• [ASSIGNED TASK]
Only the lines below from the one containing "Прокуратура города Батайска" to the one containing "Отделы Администрации (103, 832)" should be repeated, both included and unchanged.

• [Saved data entries]
____________________

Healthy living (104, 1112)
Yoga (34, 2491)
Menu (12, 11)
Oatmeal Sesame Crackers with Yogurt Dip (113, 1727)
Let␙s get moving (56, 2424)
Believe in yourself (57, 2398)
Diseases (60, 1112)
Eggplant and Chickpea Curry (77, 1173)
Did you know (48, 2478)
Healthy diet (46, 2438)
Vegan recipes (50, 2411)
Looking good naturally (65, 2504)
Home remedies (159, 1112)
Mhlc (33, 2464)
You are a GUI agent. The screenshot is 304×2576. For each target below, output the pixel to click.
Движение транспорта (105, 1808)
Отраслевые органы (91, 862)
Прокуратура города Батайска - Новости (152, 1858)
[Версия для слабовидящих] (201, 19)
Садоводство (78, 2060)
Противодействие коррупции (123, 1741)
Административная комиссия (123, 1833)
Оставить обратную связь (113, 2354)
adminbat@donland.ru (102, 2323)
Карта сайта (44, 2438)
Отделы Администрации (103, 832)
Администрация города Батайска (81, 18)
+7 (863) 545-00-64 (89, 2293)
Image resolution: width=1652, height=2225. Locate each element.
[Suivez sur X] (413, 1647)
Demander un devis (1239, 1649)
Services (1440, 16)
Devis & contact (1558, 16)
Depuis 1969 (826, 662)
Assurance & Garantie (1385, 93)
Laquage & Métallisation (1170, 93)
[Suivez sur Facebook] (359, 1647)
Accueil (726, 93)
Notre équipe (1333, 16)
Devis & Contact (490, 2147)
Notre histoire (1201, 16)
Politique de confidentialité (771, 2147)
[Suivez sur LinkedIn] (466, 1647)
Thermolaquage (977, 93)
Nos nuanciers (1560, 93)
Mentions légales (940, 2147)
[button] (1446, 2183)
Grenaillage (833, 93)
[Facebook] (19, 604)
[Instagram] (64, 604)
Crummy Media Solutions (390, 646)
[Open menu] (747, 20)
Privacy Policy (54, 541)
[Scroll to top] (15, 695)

____________________

• [TASK ANSWER]
Прокуратура города Батайска - Новости (152, 1858)
[Версия для слабовидящих] (201, 19)
Садоводство (78, 2060)
Противодействие коррупции (123, 1741)
Административная комиссия (123, 1833)
Оставить обратную связь (113, 2354)
adminbat@donland.ru (102, 2323)
Карта сайта (44, 2438)
Отделы Администрации (103, 832)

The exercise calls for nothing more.